Malkiel: Okay, here’s what it really means. First of all, let me say what it doesn’t mean. What it doesn’t mean is that the price is always right. How could prices be right? The price of a stock, what I teach my students is, that any stock is worth the discounted present value of all of the future cash flows. So what does that mean? That means that somebody’s got to estimate a bunch of future cash flows, and nobody knows what they’re going to be. Is LinkedIn (LNKD) a bubble or not? Well, who the hell knows what the future cash flows are going to be for LinkedIn?

Nobody knows! And some people are going to think it’s a bubble because the market is discounting tremendous growth, and other people will think, hey, you don’t understand, this is really something new, and this is something that is just in its infancy, and the amount of earnings that you’re going to get from it is going to be absolutely enormous. When Google came out, people thought, oh my God, it’s a bubble, it’s a terrible thing, and in fact, Google turned out to be cheap. On the other hand, Pets.com turned out to be, if you’ll pardon the expression, a dog.
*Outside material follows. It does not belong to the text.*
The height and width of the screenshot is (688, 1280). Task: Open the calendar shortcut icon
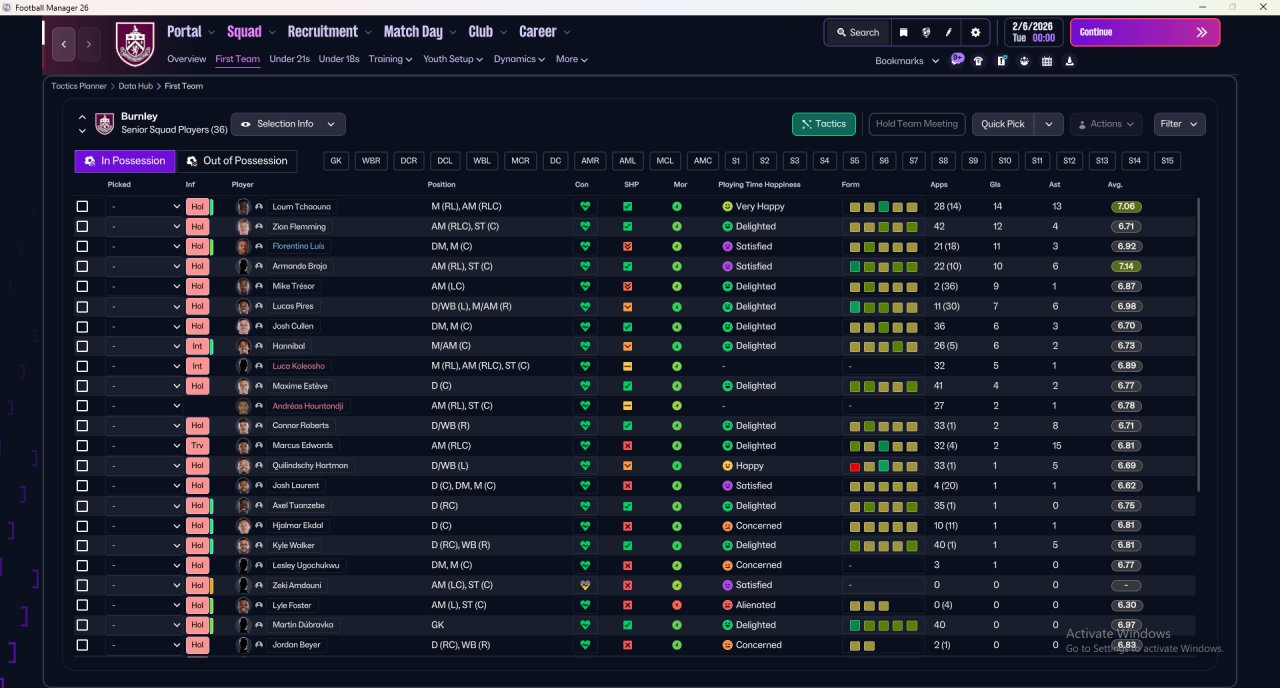click(x=1047, y=61)
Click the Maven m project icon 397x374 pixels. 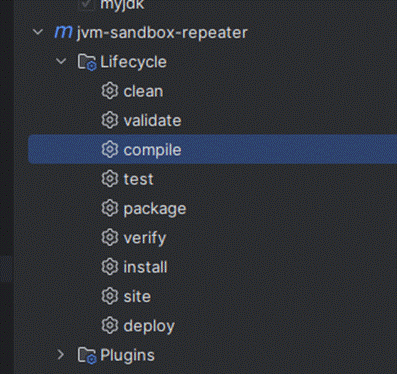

So nobody knows. The efficient market hypothesis doesn’t mean the market’s always right. The market’s always wrong. But nobody knows whether any price at any time is too high or too low. So what does it mean? What is does mean is that there are no arbitrage opportunities, by which I mean: the market, it may not be right, and in fact it’s always wrong, but nobody can beat the market.

Now, if a hedge fund is long stocks and the stock market goes up and they’re leveraged up to the eyeballs, they will beat the market, but they’ve taken on much more risk. Sometimes 25% of hedge funds go out of business in a year.

MintLife: What do you think of the argument that, okay, indexing, that’s just one philosophy among many. You can be an indexing kind of person, you can be a “watch the 200-day moving average” kind of person, and it’s just a matter of taste and there isn’t a preponderance of evidence one way or the other.

Malkiel: Well, there is a preponderance of evidence, I believe. To take your example, is the technician who follows the 200-day moving average going to do any better than the index guy? What I’ve done in every edition of the book is to say, okay, this was a thesis, that the index fund is going to do better than the vast majority of professional managers, so did it work? And every time I do the book, including the 2011 edition, I look at the data and ask whether it worked, and I would argue that the data are very clear that it works and it continues to work.

I’m not that sort of super extreme and dogmatic, but what I do say–and this is in the 10th edition–there’s at least enough evidence that indexing isn’t average, it’s above average. There’s enough evidence that it works that at least the core of one’s portfolio ought to be in index funds. Then, you know, investing’s fun. You want to go out and buy some individual stocks? You really think LinkedIn is the way to go? Go do it! You can then do it with much less risk if the core of your investment fund is indexed. So what’s in the book is kind of a core-satellite approach, and it’s really based on evidence. The evidence is that it works.

MintLife: I had someone ask me how he could use his 401(k) to buy into the LinkedIn IPO, and I said, “Maybe consider using some fun money for that instead.”

Malkiel: Well, exactly. In other words, your important money, your 401(k) money ought to be in index funds. You want to have a little fun? And it is fun. Investing is fun. I buy some individual stocks. But I can do it with much less risk because my core IRA money, and at universities we have something called a 403(b), which is the same as a 401(k), that’s basically invested in index funds.

This interview has been condensed and edited.